• [About this task]
In the entries that follow, identify the line containing "This screenshot has height=582, width=1080." and return it together with all later lines, exactly as they appear.

• [Study material]
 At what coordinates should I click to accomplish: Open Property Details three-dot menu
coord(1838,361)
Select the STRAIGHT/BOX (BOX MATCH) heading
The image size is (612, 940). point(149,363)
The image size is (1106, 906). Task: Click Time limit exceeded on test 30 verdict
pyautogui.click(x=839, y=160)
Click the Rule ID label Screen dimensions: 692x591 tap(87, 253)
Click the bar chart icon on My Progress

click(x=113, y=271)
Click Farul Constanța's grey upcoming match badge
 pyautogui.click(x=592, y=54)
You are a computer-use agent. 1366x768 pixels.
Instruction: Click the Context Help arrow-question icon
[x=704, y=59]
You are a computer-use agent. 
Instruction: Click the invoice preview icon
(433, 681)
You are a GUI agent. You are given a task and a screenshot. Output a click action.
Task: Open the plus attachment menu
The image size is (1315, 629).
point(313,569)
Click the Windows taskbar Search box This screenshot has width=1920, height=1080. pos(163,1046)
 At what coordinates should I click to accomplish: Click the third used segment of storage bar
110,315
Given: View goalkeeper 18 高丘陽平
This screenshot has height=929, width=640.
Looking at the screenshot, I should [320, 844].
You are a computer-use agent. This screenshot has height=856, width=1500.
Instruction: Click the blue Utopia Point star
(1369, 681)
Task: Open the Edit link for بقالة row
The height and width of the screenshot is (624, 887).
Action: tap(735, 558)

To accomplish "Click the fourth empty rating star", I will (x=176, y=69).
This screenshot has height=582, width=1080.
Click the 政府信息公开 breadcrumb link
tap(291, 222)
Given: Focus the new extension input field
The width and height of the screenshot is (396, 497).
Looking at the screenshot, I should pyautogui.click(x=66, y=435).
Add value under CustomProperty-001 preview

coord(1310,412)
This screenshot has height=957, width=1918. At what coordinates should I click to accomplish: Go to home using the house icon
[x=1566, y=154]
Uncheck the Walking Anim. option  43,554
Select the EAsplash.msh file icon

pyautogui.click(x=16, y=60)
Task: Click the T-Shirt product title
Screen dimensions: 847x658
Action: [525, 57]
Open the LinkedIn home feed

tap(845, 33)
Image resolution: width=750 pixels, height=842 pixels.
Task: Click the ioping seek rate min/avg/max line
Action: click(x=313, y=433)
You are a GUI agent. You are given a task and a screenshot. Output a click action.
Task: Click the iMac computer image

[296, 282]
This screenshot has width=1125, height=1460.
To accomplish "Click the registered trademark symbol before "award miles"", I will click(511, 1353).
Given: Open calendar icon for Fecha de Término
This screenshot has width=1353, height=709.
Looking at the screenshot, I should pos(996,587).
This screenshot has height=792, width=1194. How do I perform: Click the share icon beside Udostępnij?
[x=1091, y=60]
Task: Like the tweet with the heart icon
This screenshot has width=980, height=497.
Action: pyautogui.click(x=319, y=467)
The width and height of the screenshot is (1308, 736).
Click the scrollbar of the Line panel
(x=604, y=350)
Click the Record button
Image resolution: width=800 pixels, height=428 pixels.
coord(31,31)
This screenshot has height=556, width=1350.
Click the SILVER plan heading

• [Expected output]
This screenshot has height=582, width=1080.
Click the 政府信息公开 breadcrumb link
tap(291, 222)
Given: Focus the new extension input field
The width and height of the screenshot is (396, 497).
Looking at the screenshot, I should pyautogui.click(x=66, y=435).
Add value under CustomProperty-001 preview

coord(1310,412)
This screenshot has height=957, width=1918. At what coordinates should I click to accomplish: Go to home using the house icon
[x=1566, y=154]
Uncheck the Walking Anim. option  43,554
Select the EAsplash.msh file icon

pyautogui.click(x=16, y=60)
Task: Click the T-Shirt product title
Screen dimensions: 847x658
Action: [525, 57]
Open the LinkedIn home feed

tap(845, 33)
Image resolution: width=750 pixels, height=842 pixels.
Task: Click the ioping seek rate min/avg/max line
Action: click(x=313, y=433)
You are a GUI agent. You are given a task and a screenshot. Output a click action.
Task: Click the iMac computer image

[296, 282]
This screenshot has width=1125, height=1460.
To accomplish "Click the registered trademark symbol before "award miles"", I will click(511, 1353).
Given: Open calendar icon for Fecha de Término
This screenshot has width=1353, height=709.
Looking at the screenshot, I should pos(996,587).
This screenshot has height=792, width=1194. How do I perform: Click the share icon beside Udostępnij?
[x=1091, y=60]
Task: Like the tweet with the heart icon
This screenshot has width=980, height=497.
Action: pyautogui.click(x=319, y=467)
The width and height of the screenshot is (1308, 736).
Click the scrollbar of the Line panel
(x=604, y=350)
Click the Record button
Image resolution: width=800 pixels, height=428 pixels.
coord(31,31)
This screenshot has height=556, width=1350.
Click the SILVER plan heading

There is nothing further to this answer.